Metadata Scraper Infrastructure
For Python and Java, external metadata is required to map library names to importable module names:
graph TB
subgraph PyPIScraping["Python Metadata Scraping "]
PyPIJob["GitLab Pipeline Job"]
PyPIStep1["1. Retrieve package names<br/>(from PMDB)"]
PyPIStep2["2. Download latest<br/>distribution from pypi.org"]
PyPIStep3["3. Extract library →<br/>module name mapping"]
PyPIJob --> PyPIStep1
PyPIStep1 --> PyPIStep2
PyPIStep2 --> PyPIStep3
end
subgraph JavaScraping["Java Metadata Scraping "]
JavaJob["GitLab Pipeline Job"]
JavaStep1["1. Identify target packages:<br/>- Vulnerable packages (GLAD)<br/>- Popular packages (BigQuery)"]
JavaStep2["2. Download from<br/>Maven Central"]

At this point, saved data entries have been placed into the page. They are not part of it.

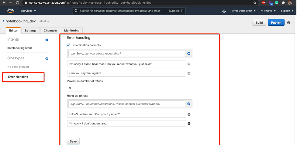This screenshot has width=297, height=145.
Task: Open the notifications bell icon
Action: tap(224, 11)
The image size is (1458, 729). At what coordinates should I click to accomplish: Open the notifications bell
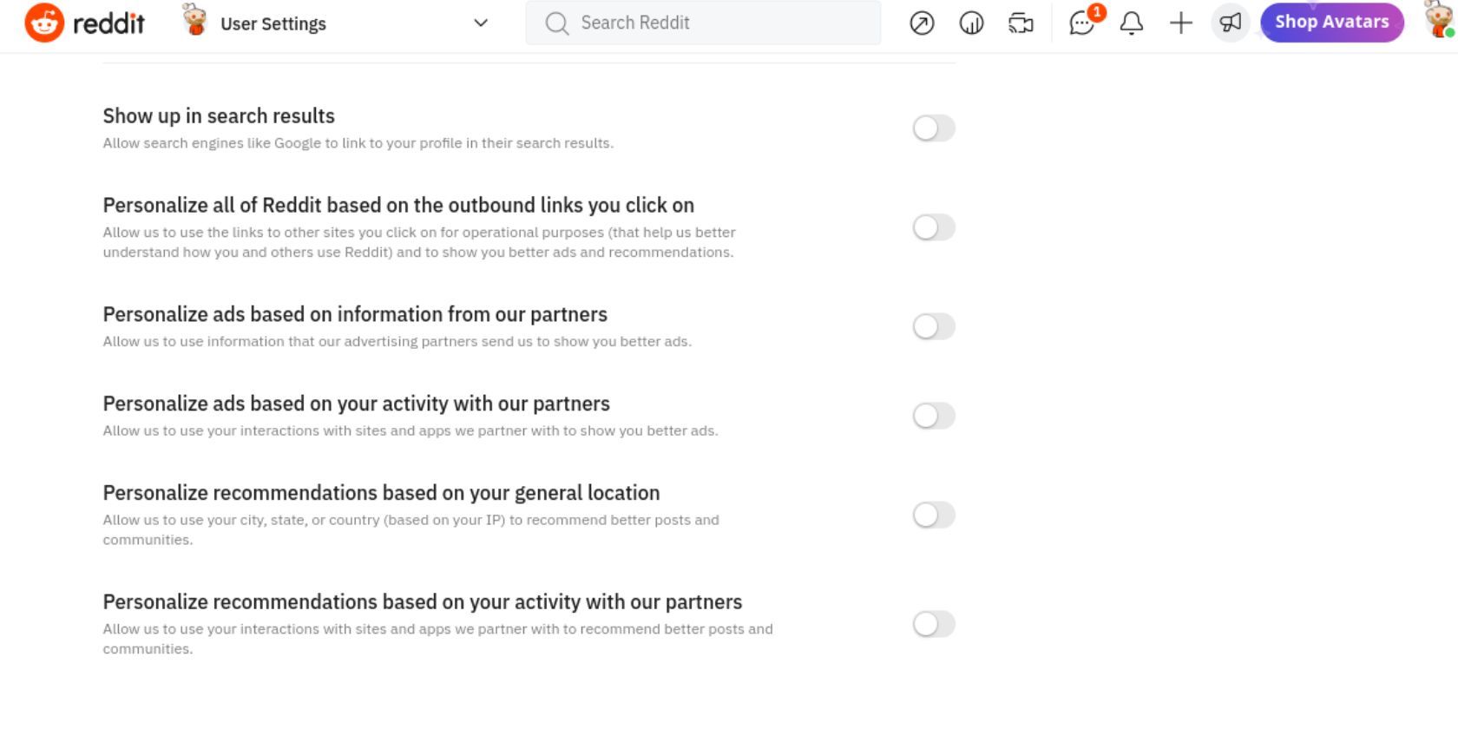1131,23
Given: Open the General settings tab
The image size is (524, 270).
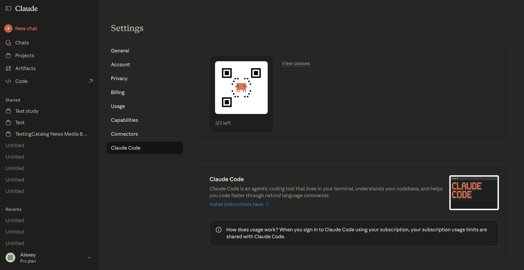Looking at the screenshot, I should tap(120, 51).
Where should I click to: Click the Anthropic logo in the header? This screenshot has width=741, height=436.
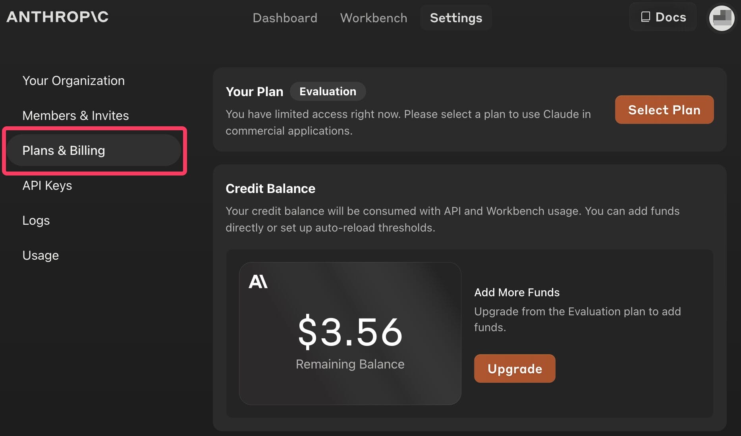[x=58, y=17]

JavaStep3["3. Extract library →<br/>import path mapping"]
JavaStep4["4. Optimize with<br/>Radix tree structure"]
JavaJob --> JavaStep1
JavaStep1 --> JavaStep2
JavaStep2 --> JavaStep3
JavaStep3 --> JavaStep4
end
subgraph Storage["SR-Metadata Repository (Git)"]
PyPIData["Python Metadata<br/>(library → module)"]

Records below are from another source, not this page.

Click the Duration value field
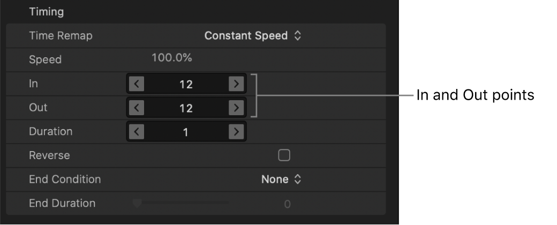 (186, 132)
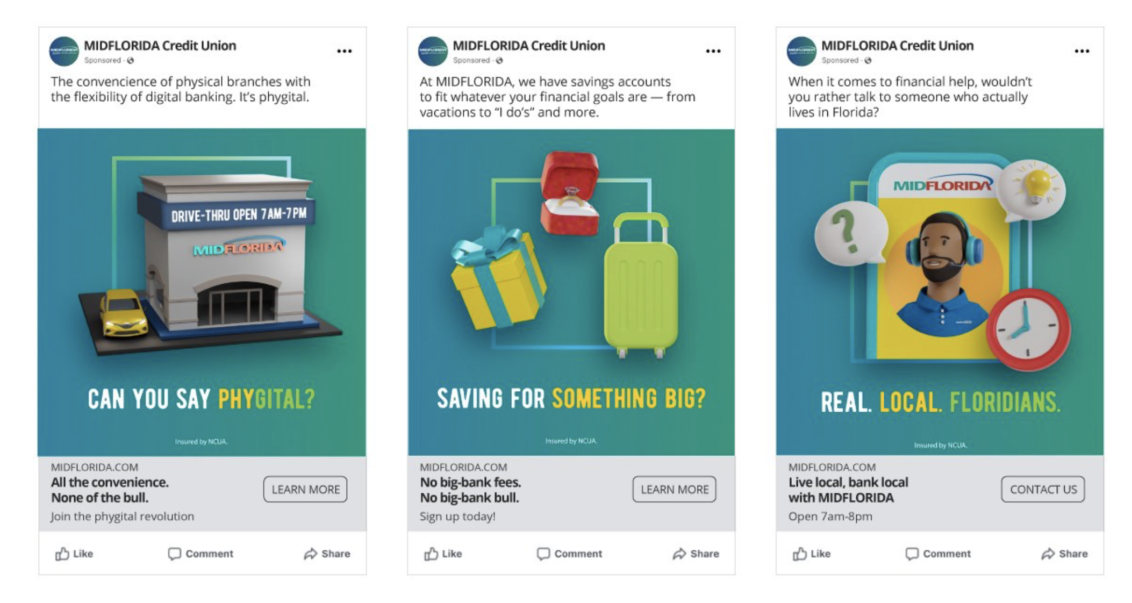
Task: Click Learn More on phygital ad
Action: pos(305,489)
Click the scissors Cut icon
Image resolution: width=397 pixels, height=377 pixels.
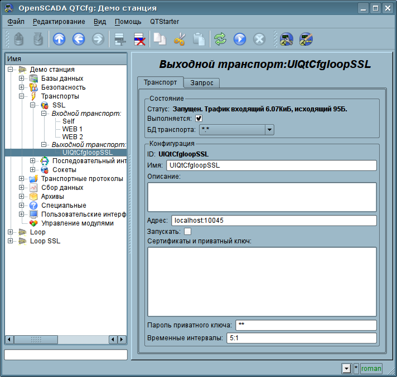(x=180, y=39)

JavaData["Java Metadata<br/>(library → import path)<br/>(Radix tree optimized)"]
Versioned["Versioned & Compressed"]
end
PyPIStep3 -->|commit| PyPIData
JavaStep4 -->|commit| JavaData
PyPIData --> Versioned
JavaData --> Versioned
subgraph DockerBuild["DS Analyzer Docker Image Build"]
Bundle["Bundle SR-Metadata<br/>into Docker image"]
end
Versioned -->|include| Bundle
subgraph Runtime["Runtime (Pipeline Execution)"]
Offline["Metadata available<br/>locally in container<br/>(offline support)"]
end
Bundle --> Offline
style PyPIJob fill:#50c878
style JavaJob fill:#50c878
style PyPIStep1 fill:#e8f4f8
style PyPIStep2 fill:#e8f4f8
style PyPIStep3 fill:#e8f4f8
style JavaStep1 fill:#e8f4f8
style JavaStep2 fill:#e8f4f8
style JavaStep3 fill:#e8f4f8
style JavaStep4 fill:#e8f4f8
style PyPIData fill:#fff3cd
style JavaData fill:#fff3cd
style Versioned fill:#fff3cd
style Bundle fill:#4a90e2
style Offline fill:#27ae60
Python metadata is scraped weekly from pypi.org through a GitLab pipeline job that:
- Retrieves all PyPI package names from PMDB
- Downloads the latest distribution for each package from pypi.org
- Extracts the mapping between library names and module (import) names
- Commits the data to the SR-metadata git repository
We intentionally scope this process to the latest version only, as the library-to-module name mapping rarely changes across versions.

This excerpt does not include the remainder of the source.